In a lovely two-story house that’s still standing in Savannah, Ga., a meeting was held nearly 150 years ago today that essentially established the duplicitous nature of the relationship between African-Americans and the white power structure in the United States.

The meeting was between Union General William T. Sherman and a group of local Black leaders from Georgia. The purpose of the meeting was to determine the manner by which the newly freed Black people would live their lives in a country that still clearly saw them as no more than property.

At this fateful meeting, Gen. Sherman came to a decision that would result in Special Field Order 15, issued on Jan. 16, 1865, which stated the former enslaved people would be entitled to “a plot of not more than forty acres of tillable ground”—what popularly became known as “40 acres and a mule.”

In an upstairs room in this ornate Gothic mansion, known as the Green-Meldrim House, America actually established the framework for reparations for the millions of freed men and women in its midst. But that decree was to be short-lived.

Sherman stayed in the Green-Meldrim House in Savannah after his famously destructive march through Georgia, during which his troops were followed by thousands of freed slaves. He presented the city of Savannah to President Lincoln as a Christmas gift on Dec. 22, 1864.

With Secretary of War Edwin Stanton at his side, Sherman met with the local Black leaders, who were led by Rev. Garrison Frazier. Susan Arden-Joly, the preservationist and tour guide at the Green-Meldrim House, brought NPR on a tour through the house, up a winding staircase to the room where the group met.

 

Arden-Joly said Sherman and Stanton asked the group’s leader, the Rev. Garrison Frazier, a series of questions. 

“Fourth question: State in what manner you would rather live, whether scattered among the whites, or in colonies by yourselves,” she read from Sherman’s memoirs.

Frazier’s answer was incredibly prophetic: “I would prefer to live by ourselves, for there is a prejudice against us in the South that will take years to get over.”

Charles Elmore, a professor emeritus of humanities at Savannah State University, told NPR that Sherman and Stanton listened to Frazier and the others.

“The other men chose this eloquent, 67-year-old imposing Black man, who was well over 6 feet tall, to speak on their behalf,” Elmore says. “And he said essentially we want to be free from domination of white men, we want to be educated, and we want to own land.”

Four days later, Sherman signed Field Order 15, which set aside 400,000 acres of confiscated Confederate land on the for freed slaves. Sherman appointed Brig. Gen. Rufus Saxton the task of dividing up the land. He was to give each family up to 40 acres—and some also received leftover Army mules, though that wasn’t in the decree.

But after Lincoln’s assassination, President Andrew Johnson eventually reversed Sherman’s order, giving the land back to its former Confederate owners. There were many cases of law enforcement authorities forcibly removing African-Americans from land they had obtained through the decree.

“Once the passion of war was over, the idea of that kind of social experiment lost favor with a lot of people very quickly,” Elmore explains.

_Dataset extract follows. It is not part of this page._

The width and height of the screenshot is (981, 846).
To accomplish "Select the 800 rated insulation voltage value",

Vaughnette Goode-Walker, a writer who leads tours focused on Savannah’s black past, told NPR the entire saga represents one of the biggest “gotchas” in American history.

“‘Here, take this land—but we can’t really give it to you because it doesn’t belong to us; it belongs to the Confederates when they come back home.’ How confusing is that?”

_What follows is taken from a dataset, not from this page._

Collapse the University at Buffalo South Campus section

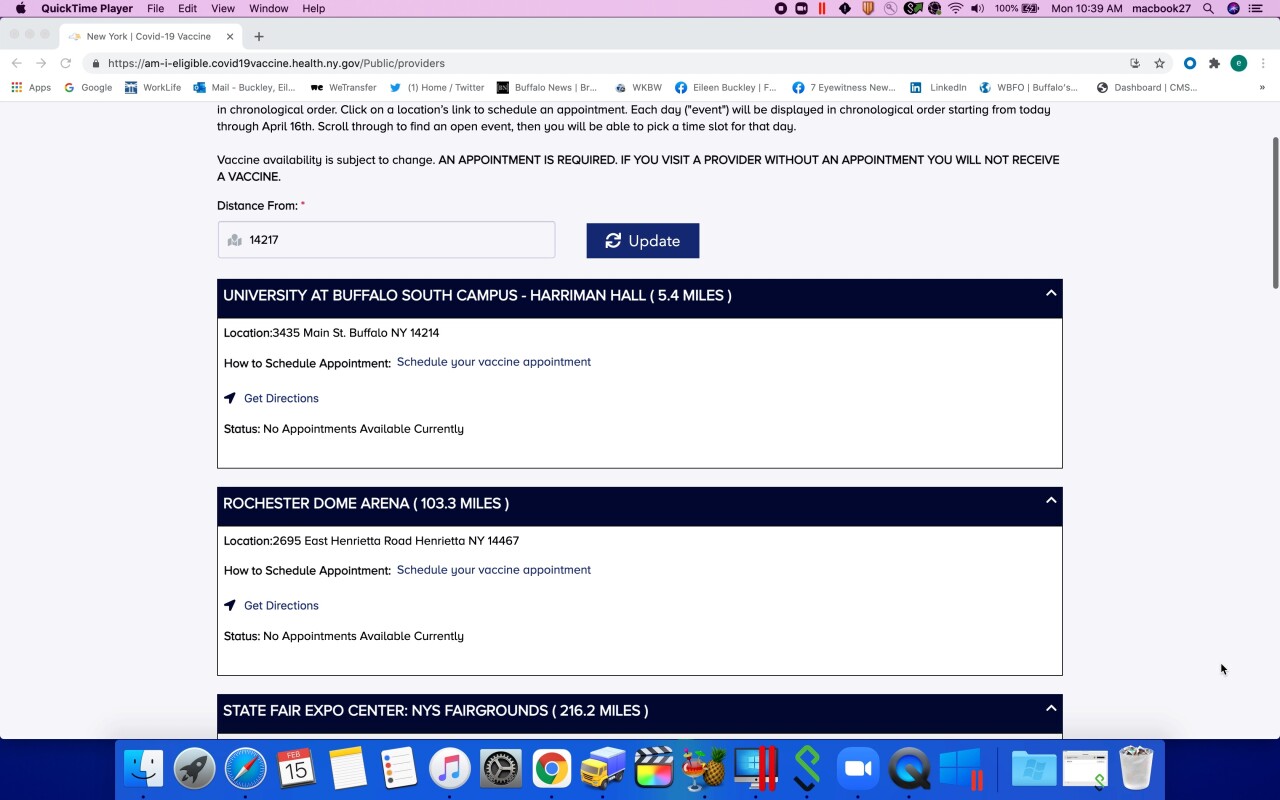(1050, 294)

After the reversal, many African-Americans with few options became sharecroppers, often working for former slaveholders. In effect, the saga set in motion the events that led the nation to become a place 150 years later where the average African-American family has very little personal wealth and considerable financial instability.

Imagine how different the lives of Black people in the U.S., and as a result the entire country, would be if hundreds of thousands of families had been able to claim and keep those 40 acres.